Commentary
The differential diagnosis of a long RP tachycardia, with the earliest atrial activation at the HB region, includes atypical atrioventricular (AV) nodal reentry tachycardia (AVNRT), atrial tachycardia (AT), and orthodromic reciprocating tachycardia (ORT) using a slowly conducting AV accessory pathway or a concealed nodofascicular/nodoventricular (NF/NV) bypass tract (BT). The persistence of the SVT with a 2:1 AV block excluded the possibility of an ORT with a slowly conducting AV accessory pathway and a concealed NF/NV BT. As shown in Figure 2A, ventricular burst pacing did not accelerate the atrium to the pacing cycle length, and the SVT terminated without conduction to the atrium after the third fully-paced QRS complex.

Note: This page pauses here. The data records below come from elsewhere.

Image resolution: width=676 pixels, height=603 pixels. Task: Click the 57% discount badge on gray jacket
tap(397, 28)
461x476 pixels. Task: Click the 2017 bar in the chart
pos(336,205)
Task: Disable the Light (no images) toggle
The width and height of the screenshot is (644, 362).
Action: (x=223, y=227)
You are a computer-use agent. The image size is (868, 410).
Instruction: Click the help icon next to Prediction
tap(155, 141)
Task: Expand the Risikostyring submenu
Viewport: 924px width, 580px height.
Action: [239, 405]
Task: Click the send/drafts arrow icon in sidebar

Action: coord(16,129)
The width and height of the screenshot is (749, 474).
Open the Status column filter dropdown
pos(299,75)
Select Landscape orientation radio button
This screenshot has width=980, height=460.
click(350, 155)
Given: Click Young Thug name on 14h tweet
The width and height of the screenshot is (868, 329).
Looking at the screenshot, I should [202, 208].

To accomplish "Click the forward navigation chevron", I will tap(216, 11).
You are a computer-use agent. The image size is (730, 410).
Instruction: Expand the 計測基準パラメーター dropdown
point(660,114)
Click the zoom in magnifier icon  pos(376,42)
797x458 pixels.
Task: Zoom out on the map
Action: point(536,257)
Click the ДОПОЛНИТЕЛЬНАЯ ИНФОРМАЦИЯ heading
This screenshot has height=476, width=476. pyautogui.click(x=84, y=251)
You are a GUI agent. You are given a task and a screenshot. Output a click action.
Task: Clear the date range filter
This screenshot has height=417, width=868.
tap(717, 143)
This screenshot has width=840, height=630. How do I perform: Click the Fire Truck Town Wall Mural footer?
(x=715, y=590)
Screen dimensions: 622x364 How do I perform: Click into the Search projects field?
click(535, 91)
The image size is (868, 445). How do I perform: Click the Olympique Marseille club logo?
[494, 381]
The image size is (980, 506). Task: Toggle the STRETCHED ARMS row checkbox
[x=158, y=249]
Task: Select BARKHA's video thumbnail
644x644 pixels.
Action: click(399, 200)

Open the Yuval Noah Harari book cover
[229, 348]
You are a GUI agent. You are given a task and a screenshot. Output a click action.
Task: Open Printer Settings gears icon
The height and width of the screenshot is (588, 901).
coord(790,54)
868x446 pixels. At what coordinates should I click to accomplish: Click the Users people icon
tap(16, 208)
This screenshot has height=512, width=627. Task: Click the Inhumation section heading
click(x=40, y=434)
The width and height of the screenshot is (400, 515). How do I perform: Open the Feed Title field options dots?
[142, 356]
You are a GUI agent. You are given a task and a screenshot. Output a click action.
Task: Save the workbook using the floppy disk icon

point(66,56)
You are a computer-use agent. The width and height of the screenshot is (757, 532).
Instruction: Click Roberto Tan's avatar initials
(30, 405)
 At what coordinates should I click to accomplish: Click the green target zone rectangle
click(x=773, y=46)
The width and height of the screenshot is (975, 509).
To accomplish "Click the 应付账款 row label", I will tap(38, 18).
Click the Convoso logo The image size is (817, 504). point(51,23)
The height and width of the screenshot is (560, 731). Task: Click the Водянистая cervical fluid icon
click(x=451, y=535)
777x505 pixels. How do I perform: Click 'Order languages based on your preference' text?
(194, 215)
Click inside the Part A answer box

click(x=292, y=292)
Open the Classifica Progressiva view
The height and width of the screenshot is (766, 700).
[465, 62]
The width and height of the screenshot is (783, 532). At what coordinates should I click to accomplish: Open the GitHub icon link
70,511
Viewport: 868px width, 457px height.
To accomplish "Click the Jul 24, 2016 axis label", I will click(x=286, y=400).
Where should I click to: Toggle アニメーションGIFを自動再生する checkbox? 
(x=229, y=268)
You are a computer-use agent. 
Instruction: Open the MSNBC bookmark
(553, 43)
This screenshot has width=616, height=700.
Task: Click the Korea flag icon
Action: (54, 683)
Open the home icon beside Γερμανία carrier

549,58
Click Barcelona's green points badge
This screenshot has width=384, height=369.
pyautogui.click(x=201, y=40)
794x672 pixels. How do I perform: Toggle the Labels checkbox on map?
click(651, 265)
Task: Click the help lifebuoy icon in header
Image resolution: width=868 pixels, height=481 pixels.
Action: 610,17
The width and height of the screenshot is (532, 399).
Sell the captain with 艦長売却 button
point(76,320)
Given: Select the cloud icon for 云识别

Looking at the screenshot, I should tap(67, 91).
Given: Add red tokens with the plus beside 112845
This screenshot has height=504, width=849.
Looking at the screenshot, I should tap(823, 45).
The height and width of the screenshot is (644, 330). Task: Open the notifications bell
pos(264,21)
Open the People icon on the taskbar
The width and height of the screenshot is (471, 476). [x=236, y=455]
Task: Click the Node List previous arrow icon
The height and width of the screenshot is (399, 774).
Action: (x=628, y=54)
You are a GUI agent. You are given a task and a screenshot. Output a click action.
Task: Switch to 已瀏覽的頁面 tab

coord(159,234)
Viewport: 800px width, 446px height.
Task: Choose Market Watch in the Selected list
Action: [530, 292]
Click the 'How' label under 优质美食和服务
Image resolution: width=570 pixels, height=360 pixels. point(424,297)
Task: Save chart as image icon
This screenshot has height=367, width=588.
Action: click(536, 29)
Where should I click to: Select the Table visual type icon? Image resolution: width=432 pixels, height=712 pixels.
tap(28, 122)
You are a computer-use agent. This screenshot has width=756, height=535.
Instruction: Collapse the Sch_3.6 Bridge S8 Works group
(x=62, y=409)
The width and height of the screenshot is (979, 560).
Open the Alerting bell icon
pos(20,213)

This finding is consistent with AVNRT and ruled out the possibility of an AT. Figure 2B shows the response to ventricular burst pacing with a delayed timing during the SVT. The SVT terminated without conduction to the atrium after the first fused paced QRS complex. The fused-paced QRS complex indicates a His-refractory timing. Therefore, this response to the ventricular pacing indicates the presence of a concealed NF/NV BT, but not necessarily its participation in the tachycardia circuit. The responses to these pacing maneuvers can be explained as follows: when ventricular burst pacing with a delayed timing was performed during the SVT (Figure 2B), the first His-refractory ventricular pacing impulse was conducted over the NF/NV AP and penetrated the slow pathway (SP). The conduction block in the SP resulted in tachycardia termination owing to the decremental properties of the SP. When ventricular burst pacing with an earlier timing was performed during the SVT (Figure 2A), the connection of the NF/NV BT to the SP was blocked, but the SVT persisted. The timing of the third ventricular pacing impulse being earlier than the His-refractory period resulted in tachycardia termination without conduction to the atrium, due to the conduction block in the SP via the right bundle branch-His conduction. These findings established the diagnosis of an atypical AVNRT, with a bystander NF/NV BT inserting into the retrograde SP.
We performed electroanatomical mapping to identify the earliest site of atrial activation during the SVT, and radiofrequency ablation was performed in the noncoronary aortic cusp of Valsalva just superior to the HB region, thereby eliminating the inducible tachycardias (Figure 3). Kaneko et al. reported that the mechanism of an atypical AVNRT, incorporated a superior-SP, located above Koch’s triangle as the retrograde limb.1 Thus, we diagnosed the SVT as an atypical AVNRT, with a bystander NF/NV BT inserting into the retrograde superior SP.
NF/NV BTs are rare accessory pathway variants connecting the AV node to the right bundle branch or right ventricle. Most of NF/NV BTs are reportedly inserted into the SP; hence, concealed NF/NV BT-associated supraventricular tachycardias can be eliminated by the ablation of the right or left inferior extensions of the AV node, regardless of their mechanism.2,3 In this case, the nodal pathway of the NF/NV BT is the superior SP, because the successful SP ablation site was the noncoronary aortic cusp of Valsalva just superior to the HB region. Termination of the SVT without conduction to the atrium after the fused paced QRS complex favors an NV BT over an NF BT, because the collision site between antidromic and orthodromic wavefronts during the QRS fused period occurs in the ventricular myocardium. The present case highlighted that the precise mechanism of AVNRT, in which NVBT was attached to the superior SP, could be elucidated by adjusting the timing of ventricular burst pacing during tachycardia.